The musicians were playing in the main hall of the incredibly colorful and ornate Vadapathira Kaliamman Hindu Temple. And to our surprise, the music wasn’t a performance but was a part of the daily ceremony honoring the Mother Goddess.
Etiquette for visiting holy places varies, but regardless of the religion, our policy is to be as respectful and unobtrusive as possible, particularly during a ceremony.
We had removed our shoes and were watching from just inside the back wall, when one of the praying devotees made eye contact with Terri, slowly blinked once, and made a very small head-nod inviting us to join. The invitation caught us by surprise and we weren’t certain what to do, but we moved up sheepishly and sat on the floor beside the praying women. The music was hypnotic, and we gazed into a gilded chamber as a statue was anointed with a milky liquid, while the women prayed silently beside us. What a marvelous experience!
When the ceremony was finished, our new friend and her mother lead us on a tour around the temple, explaining each statue and its significance.
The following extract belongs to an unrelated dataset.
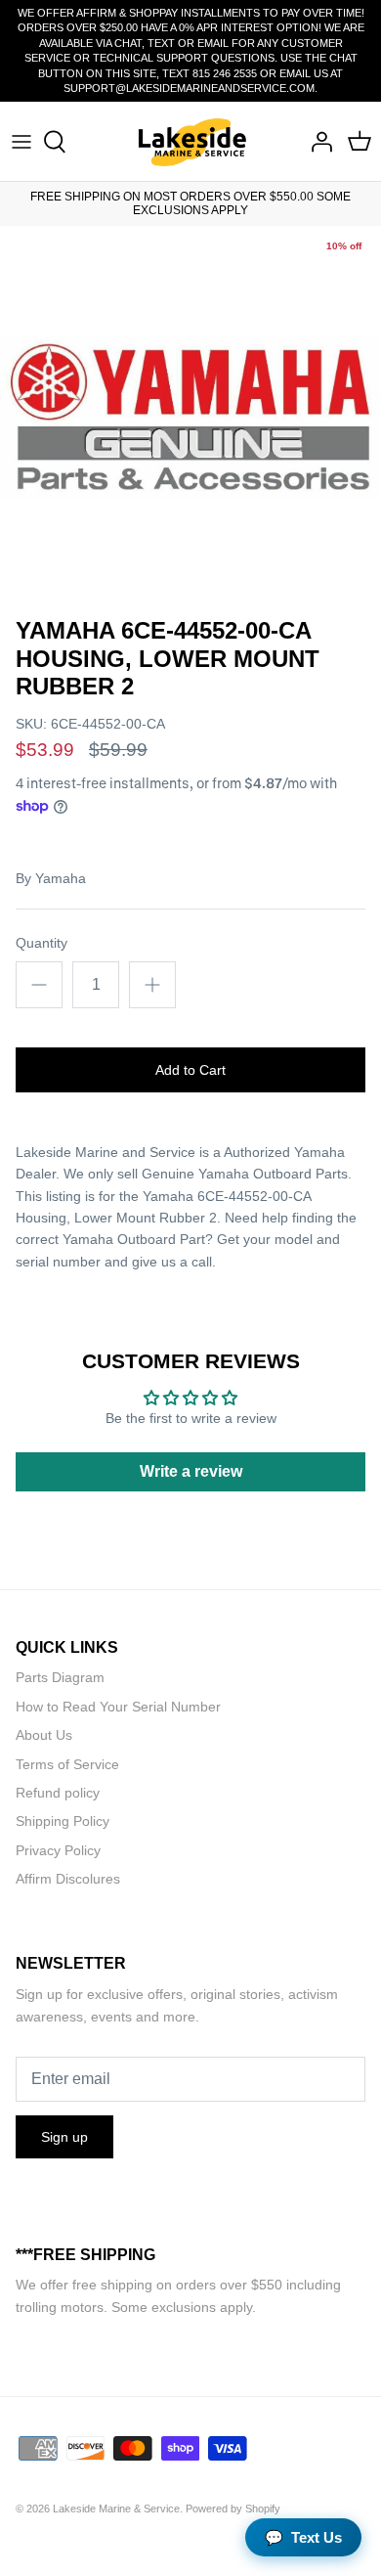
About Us (44, 1735)
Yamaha (60, 878)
Food and incense offerings were at the base of each statue, and our guide explained that Hindus believe that if worshippers provide the Gods with the things they need, then the Gods will provide the world with what it needs.
Walking away in disbelief, we were as excited as a couple of kids on Christmas morning. For us, the experience was a rare insight into the Hindu faith, and no amount of reading could have equaled these few intimate minutes with truly kind believers. The memory will always be with us, and we will forever owe a debt of gratitude to yet another kind stranger we’ve encountered in our travels.